Biomedical engineering's brave new world

ASEE Prism, Apr 1999 by Schrof, Joannie M

Engineers are fighting disease and building healthier people, but the tough questions have yet to be answered.

While millions of people are eating carrots and tofu, sweating their way through workouts, and downing herbal concoctions in hopes of living longer, healthy human cells are just lounging around in petri dishes in Menlo Park, California, enjoying immortality, thanks to the biologists who decoded the aging mechanisms in the cells' DNA. Up the coast at the University of California, San Francisco, geneticist Roger Pederson leaves a collection of "stem" cells-the human cells that have not yet decided which of the 210 types of body tissue they will become-to themselves in a dish for two weeks, and returns to discover them all beating in unison as heart tissue.

The early days of an era that seems like science fiction are here. Biologists are beginning to understand what it takes to reverse or even stop human aging, to build fresh organs, and to alter the genes and proteins that make each one of us who we are. The medical possibilities are endless, the ethical dilemmas tougher than ever. Not only is medicine on a path to double the human life span, it may even revolutionize our notions of what constitutes the good life.

But none of this will ever come to fruition without the brainpower of a key group of professionals-engineers. Whether the goal is to make a drug stick to a tiny molecule within a blood vessel without getting washed away by the current, to grow structurally perfect organs and body parts, or to make a model of the body that will allow researchers to experiment on "virtual" human guinea pigs rather than real ones, bioengineers are crucial to today's most exciting medical advances.

In fact, National Institutes of Health Director Harold Varmus has declared that there no longer is such a thing as biology without engineering, and set up the Bioengineering Consortium at NIH to help usher in the new era of biomedicine. More than 40 universities now have both undergraduate and graduate bioengineering degree programs; at most schools it has become the fastest-growing enrollment category and, at some, bioengineering has already become the most popular engineering specialty.

▸ **Work order 1**
Copy the biomedical engineering article word for word from "In fact, National" up to and including "popular engineering specialty.".
▸ **Work order 2**
Continue the biomedical engineering article from its last sentence.
The material after the article isn't needed.

▸ **Information given**

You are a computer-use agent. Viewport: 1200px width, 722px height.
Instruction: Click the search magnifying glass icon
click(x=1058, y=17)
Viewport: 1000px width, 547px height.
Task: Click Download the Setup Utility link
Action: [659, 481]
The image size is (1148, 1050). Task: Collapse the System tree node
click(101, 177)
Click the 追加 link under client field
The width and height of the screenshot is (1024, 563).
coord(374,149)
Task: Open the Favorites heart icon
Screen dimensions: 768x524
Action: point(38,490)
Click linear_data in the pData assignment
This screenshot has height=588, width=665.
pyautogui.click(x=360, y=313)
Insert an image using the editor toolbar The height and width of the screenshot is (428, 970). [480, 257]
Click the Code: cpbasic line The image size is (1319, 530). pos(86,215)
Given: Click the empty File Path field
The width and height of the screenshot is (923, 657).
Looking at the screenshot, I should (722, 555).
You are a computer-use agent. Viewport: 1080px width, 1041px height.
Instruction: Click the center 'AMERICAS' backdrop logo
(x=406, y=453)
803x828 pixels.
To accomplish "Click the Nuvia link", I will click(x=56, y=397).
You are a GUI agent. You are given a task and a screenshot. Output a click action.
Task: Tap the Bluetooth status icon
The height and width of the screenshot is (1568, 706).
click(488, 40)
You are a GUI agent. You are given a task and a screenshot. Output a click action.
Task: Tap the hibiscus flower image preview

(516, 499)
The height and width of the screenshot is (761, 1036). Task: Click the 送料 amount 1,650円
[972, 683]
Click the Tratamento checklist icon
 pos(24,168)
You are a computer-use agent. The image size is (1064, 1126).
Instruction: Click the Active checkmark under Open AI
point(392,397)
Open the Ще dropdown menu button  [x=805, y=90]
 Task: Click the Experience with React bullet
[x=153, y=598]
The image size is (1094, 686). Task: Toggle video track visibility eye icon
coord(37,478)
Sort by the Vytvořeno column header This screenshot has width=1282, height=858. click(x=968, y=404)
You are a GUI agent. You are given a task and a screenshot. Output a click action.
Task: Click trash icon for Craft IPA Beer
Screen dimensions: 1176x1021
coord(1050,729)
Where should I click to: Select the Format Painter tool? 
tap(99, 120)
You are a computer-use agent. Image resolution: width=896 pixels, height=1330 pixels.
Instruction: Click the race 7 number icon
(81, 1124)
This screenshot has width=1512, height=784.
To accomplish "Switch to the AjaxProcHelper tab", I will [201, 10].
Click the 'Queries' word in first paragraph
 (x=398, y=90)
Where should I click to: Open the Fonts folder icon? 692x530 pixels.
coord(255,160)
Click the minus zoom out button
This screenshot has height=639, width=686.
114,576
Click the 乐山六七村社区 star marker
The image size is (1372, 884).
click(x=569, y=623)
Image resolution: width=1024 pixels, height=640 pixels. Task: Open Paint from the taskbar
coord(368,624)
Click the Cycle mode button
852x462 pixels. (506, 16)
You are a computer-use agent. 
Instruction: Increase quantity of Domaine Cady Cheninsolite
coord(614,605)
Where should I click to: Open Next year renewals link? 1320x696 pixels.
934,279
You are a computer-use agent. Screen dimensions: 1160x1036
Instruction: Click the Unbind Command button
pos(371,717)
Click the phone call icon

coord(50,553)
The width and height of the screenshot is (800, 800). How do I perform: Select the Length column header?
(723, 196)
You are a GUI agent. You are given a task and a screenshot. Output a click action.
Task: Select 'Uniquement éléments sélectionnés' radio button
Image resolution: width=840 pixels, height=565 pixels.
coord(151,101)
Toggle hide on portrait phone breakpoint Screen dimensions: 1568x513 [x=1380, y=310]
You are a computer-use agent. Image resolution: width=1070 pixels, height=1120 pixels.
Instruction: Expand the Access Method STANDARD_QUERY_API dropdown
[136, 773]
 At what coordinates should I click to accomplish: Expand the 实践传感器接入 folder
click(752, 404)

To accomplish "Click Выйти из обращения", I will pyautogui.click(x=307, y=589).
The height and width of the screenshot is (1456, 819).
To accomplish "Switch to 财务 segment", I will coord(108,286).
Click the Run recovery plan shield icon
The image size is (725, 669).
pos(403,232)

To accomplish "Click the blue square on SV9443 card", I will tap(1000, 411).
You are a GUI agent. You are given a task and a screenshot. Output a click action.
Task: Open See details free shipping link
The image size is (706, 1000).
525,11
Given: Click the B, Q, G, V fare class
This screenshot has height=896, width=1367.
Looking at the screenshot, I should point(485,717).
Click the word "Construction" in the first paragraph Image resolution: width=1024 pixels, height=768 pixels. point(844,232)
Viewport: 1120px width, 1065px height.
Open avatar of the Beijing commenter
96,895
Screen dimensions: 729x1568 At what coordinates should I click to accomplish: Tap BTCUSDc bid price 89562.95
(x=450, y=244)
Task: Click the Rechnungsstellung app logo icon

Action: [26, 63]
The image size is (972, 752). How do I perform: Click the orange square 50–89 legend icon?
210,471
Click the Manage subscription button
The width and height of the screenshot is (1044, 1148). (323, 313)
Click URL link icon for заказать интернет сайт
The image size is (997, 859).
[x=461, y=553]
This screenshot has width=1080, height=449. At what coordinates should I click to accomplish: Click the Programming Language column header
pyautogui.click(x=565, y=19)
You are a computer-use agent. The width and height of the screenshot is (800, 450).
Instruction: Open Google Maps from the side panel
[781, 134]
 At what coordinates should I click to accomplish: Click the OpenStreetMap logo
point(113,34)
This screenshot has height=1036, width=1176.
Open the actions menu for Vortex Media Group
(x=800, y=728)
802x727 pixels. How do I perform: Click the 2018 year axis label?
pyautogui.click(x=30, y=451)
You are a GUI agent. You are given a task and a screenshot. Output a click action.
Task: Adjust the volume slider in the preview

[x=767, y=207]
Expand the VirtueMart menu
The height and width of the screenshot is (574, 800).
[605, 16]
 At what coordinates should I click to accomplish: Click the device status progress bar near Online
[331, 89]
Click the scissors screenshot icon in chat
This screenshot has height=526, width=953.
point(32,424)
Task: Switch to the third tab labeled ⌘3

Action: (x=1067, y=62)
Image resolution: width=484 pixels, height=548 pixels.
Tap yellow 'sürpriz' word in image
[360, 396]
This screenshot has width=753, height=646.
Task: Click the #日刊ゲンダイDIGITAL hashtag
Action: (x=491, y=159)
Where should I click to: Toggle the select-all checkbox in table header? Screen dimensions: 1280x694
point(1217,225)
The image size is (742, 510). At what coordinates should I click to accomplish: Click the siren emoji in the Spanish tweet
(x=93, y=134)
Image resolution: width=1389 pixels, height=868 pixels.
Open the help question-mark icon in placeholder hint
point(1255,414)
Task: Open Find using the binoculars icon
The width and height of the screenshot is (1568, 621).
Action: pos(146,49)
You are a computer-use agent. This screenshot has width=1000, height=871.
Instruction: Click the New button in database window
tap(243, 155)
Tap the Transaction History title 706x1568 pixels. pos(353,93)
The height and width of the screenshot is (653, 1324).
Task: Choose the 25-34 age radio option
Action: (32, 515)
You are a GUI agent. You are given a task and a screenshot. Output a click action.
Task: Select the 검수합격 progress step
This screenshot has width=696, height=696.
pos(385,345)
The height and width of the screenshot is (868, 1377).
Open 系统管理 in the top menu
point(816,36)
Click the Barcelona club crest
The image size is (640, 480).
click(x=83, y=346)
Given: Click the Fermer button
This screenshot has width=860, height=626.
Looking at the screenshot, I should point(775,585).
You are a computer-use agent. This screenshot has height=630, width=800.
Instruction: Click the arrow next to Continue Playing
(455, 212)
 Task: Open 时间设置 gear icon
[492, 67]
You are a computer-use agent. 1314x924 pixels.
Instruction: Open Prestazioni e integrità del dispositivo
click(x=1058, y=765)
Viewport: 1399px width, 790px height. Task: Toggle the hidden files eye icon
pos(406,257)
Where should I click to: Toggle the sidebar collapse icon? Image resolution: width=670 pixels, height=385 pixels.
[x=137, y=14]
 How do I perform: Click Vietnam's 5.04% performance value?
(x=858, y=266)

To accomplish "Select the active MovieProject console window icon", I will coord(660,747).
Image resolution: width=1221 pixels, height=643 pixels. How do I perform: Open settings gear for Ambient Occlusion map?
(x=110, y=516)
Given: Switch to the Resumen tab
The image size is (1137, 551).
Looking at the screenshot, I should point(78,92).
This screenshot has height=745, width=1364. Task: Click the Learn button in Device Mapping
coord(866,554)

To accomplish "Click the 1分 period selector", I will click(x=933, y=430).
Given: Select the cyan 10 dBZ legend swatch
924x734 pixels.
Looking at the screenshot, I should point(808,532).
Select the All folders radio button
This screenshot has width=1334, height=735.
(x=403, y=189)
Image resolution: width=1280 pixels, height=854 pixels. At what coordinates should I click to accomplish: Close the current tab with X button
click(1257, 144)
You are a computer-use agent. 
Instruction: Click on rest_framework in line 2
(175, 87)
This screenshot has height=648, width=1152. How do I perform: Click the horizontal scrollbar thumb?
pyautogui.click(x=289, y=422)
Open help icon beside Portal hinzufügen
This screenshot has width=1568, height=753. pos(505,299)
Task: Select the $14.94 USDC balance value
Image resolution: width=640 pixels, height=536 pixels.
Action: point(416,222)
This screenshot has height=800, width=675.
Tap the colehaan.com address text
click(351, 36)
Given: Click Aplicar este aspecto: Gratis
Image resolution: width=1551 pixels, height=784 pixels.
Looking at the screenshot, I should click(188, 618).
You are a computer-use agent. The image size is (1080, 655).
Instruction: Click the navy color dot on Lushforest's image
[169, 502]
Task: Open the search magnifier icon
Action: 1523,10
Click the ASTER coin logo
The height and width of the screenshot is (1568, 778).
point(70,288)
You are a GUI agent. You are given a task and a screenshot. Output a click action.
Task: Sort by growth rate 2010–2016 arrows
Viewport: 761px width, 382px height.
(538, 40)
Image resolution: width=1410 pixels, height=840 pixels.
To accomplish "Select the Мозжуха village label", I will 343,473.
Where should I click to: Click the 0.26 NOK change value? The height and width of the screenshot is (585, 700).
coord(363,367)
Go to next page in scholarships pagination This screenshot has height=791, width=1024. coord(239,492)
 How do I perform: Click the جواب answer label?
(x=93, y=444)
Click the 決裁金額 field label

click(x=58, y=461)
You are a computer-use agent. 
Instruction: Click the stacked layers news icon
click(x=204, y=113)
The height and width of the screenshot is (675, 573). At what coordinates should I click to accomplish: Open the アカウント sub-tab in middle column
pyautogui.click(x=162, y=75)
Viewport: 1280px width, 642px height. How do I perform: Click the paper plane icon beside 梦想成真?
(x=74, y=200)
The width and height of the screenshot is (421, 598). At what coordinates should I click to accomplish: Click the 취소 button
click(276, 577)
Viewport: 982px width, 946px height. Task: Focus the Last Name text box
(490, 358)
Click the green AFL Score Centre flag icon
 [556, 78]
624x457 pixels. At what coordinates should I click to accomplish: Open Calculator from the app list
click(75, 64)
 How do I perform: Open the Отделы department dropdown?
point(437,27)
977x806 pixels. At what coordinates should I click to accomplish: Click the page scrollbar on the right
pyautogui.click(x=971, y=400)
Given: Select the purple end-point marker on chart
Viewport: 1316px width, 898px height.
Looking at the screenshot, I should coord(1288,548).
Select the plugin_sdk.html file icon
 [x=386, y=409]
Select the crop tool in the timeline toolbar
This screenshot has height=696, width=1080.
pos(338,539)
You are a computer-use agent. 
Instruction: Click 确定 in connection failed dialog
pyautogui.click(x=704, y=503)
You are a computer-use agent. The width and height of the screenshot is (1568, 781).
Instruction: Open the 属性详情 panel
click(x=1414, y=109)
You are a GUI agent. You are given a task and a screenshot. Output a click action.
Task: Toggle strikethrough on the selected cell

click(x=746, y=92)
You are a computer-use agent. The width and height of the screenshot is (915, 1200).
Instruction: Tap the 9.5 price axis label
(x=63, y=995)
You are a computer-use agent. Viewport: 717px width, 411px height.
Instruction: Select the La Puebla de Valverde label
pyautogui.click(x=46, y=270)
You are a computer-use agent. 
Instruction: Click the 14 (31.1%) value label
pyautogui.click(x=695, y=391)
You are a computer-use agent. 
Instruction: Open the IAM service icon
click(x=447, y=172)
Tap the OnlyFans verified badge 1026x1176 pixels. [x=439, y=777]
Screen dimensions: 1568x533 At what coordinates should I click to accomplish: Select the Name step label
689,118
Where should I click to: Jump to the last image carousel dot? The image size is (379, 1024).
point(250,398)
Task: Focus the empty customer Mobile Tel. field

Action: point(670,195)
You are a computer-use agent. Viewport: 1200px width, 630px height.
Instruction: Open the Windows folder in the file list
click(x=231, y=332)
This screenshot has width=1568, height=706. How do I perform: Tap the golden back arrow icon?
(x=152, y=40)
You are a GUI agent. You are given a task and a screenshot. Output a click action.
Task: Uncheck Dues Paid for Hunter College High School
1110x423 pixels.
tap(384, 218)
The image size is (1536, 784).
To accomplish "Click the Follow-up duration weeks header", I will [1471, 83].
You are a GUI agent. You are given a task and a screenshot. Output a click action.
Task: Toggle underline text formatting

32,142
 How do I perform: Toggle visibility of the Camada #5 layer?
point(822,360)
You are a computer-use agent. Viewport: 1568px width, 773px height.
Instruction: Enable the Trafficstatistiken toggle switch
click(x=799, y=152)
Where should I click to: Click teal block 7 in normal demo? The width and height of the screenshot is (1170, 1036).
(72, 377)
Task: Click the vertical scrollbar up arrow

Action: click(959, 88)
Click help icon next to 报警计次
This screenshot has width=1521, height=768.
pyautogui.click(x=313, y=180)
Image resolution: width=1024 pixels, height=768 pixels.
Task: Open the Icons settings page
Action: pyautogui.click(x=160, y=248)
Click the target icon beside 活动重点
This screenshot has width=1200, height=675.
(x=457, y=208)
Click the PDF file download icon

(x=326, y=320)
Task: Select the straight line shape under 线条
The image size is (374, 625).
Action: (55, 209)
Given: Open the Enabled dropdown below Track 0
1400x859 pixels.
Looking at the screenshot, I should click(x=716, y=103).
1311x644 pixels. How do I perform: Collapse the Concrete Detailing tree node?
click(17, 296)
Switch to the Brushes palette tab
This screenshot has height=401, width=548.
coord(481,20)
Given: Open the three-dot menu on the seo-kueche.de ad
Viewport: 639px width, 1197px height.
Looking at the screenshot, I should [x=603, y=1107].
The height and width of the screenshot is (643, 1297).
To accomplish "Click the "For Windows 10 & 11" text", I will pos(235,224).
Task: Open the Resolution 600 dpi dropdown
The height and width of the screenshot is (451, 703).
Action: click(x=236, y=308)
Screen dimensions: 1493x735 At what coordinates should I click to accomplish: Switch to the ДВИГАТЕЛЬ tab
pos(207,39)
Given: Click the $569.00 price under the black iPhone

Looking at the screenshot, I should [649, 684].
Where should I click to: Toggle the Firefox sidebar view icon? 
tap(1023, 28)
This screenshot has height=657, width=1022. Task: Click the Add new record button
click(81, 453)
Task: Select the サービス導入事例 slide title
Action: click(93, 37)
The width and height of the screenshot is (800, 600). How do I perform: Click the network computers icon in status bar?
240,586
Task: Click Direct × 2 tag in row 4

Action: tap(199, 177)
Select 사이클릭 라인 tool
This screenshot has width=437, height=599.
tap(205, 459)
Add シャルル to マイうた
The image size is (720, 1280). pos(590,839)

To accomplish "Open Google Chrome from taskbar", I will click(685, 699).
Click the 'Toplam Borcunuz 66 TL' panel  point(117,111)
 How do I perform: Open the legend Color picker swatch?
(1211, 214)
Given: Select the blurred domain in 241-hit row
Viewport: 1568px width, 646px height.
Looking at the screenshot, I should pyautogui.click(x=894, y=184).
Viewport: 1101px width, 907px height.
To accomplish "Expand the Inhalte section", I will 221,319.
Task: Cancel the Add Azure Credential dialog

▸ **Reply 1**
In fact, National Institutes of Health Director Harold Varmus has declared that there no longer is such a thing as biology without engineering, and set up the Bioengineering Consortium at NIH to help usher in the new era of biomedicine. More than 40 universities now have both undergraduate and graduate bioengineering degree programs; at most schools it has become the fastest-growing enrollment category and, at some, bioengineering has already become the most popular engineering specialty.

▸ **Reply 2**
New Body Parts

It's no wonder students are flocking to the field-biomedical engineers are in the mind-blowing business of literally building better humans. Tissue engineering is perhaps the most developed of the fledgling biomedical specialties; two types of cultured human tissue have already been approved by the Food and Drug Administration and are now in use. One is skin, grown by Advanced Tissue Sciences in huge sheets in a San Diego lab, cultured from, of all things, foreskin. The other is Genzyme's bioengineered cartilage, created by taking cells from a person's body, setting them inside a scaffolding made of a polymer that will dissolve over time, and manipulating the cartilage cells so that they will multiply and fill out the scaffolding in a shape and size tailored to fit the individual. The process is already used to replace knee and hip joints.

This same approach is being used to create full-fledged organs, such as a liver or a lung. By creating a scaffold shaped like a liver and "seeding" it with liver cells, researchers hope to encourage the growth of those cells in just the right way to create a functioning organ. In this way, physicians avoid transplant rejection by starting with cells taken from a patient's own liver. Already, researchers in Wisconsin have created an early version: a "bioartificial" liver, which is a set of liver cells housed inside a shell that is inserted into the body and acts like a liver, purifying the blood.

Virtual Patients

One of the best ways to find out how a new bit of tissue or organ-or for that matter a drug, surgery, or any other therapy-will affect the human body is to create a computerized model of the body that is sophisticated enough to respond to input. The first step in this modeling is combining information obtained from a variety of imaging methods-including computer tomography, magnetic resonance imaging (MRI), and optical imaging-to produce a single, very elaborate composite image. For example, at some medical centers, physicians preparing for hip replacement surgery can now image the patient's actual hip, then feed that data into a rapid prototyping machine that will create a 3-D model of the patient's hip for the doctor to hold and study to better prepare for surgery.

At Johns Hopkins University, bioengineer Raymond Winslow takes things a step further by actually treating a virtual heart. First, he prompts the computerized heart, created from reams of data that biologists have garnered for decades about how the heart functions, to have a virtual heart attack. Then, he can treat the heart with any number of virtual drugs to see how it responds. He also uses the model to better understand things like how congestive heart failure can lead to arrhythmia. Data from the model also helped prove that a new blood pressure medication was unlikely to cause arrhythmia, a dangerous side effect that has kept many other drugs off the market.